In 2015–16, the estimated farm-gate value of the state’s horticultural produce vulnerable to fruit fly infestation was $1.15 billion. For further information, visit www.pir.sa.gov.au/fruitfly
Quotes attributable to Agriculture, Food and Fisheries Minister Leon Bignell
South Australia has worked hard to gain fruit fly freedom status, which underpins our thriving horticulture industry and helps to secure lucrative export markets for our growers.
Maintaining our fruit fly freedom status protects the commercial production of fruit, vegetables, wine grapes and almonds in South Australia, particularly in the Riverland and Murraylands.
The joint State and Federal Government detector dog program is an important part of our frontline defence against fruit fly at Adelaide Airport.
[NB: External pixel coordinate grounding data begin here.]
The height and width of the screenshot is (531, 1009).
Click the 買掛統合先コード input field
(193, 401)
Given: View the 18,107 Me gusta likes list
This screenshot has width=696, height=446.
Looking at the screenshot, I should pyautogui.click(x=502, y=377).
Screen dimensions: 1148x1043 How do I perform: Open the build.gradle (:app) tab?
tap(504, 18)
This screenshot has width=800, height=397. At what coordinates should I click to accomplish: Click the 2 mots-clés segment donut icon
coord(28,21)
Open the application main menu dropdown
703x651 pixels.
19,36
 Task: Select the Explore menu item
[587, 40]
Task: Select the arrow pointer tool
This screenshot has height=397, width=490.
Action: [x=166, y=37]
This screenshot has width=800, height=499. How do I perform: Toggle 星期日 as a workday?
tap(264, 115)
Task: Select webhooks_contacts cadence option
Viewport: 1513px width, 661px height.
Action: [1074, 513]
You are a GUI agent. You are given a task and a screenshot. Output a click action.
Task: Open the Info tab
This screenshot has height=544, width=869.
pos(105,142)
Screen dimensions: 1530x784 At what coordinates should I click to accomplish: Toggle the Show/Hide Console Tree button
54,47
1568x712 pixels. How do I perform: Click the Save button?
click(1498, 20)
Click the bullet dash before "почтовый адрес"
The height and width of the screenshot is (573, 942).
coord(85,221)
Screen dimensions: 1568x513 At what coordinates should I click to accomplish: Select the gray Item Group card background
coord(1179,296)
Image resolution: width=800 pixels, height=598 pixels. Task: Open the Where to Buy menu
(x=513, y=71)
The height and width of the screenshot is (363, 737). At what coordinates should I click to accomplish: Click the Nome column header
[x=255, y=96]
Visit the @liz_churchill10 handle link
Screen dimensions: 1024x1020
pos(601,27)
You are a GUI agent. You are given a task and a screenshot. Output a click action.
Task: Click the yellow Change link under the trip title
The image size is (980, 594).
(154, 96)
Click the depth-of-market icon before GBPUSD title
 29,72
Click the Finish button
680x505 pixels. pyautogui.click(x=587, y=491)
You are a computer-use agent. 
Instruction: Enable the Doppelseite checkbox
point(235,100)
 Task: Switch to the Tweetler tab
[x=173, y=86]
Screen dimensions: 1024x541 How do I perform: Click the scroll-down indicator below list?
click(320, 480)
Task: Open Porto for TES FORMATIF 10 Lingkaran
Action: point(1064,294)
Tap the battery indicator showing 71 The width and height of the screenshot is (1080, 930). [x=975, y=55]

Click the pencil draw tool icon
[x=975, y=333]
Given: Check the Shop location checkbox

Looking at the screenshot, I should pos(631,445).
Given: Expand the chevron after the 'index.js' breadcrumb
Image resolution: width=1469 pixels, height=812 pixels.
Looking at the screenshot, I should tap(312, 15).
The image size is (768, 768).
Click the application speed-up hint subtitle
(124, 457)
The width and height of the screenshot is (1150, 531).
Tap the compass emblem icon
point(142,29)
The detector dog - together with random road blocks, permanent quarantine stations, trapping surveillance and cutting edge sterile insect technology – help to ensure we stop fruit fly at every possible entry point into the state.
As the weather warms up, and the fruit fly risk increases, please do the right thing and don’t bring any fresh fruit into our State. Eat it, bin it or leave it at home.
Quotes attributable to Citrus Australia SA Region, Mark Doecke
You can’t underestimate how valuable the fruit fly free status is to the Riverland and other premium food producing regions across the state.
Every step taken towards safeguarding our precious crops from fruit fly, such as the airport detector dog, is vital.
Quotes attributable to Mark Young, Managing Director, Adelaide Airport
Adelaide Airport is a critical gateway to our beautiful state. So it’s particularly important to have the strongest biosecurity measures in place as people arrive here.
Over the past decade, more than half a tonne of biosecurity risk items have been seized through the incredible work of detector dogs, like Andy.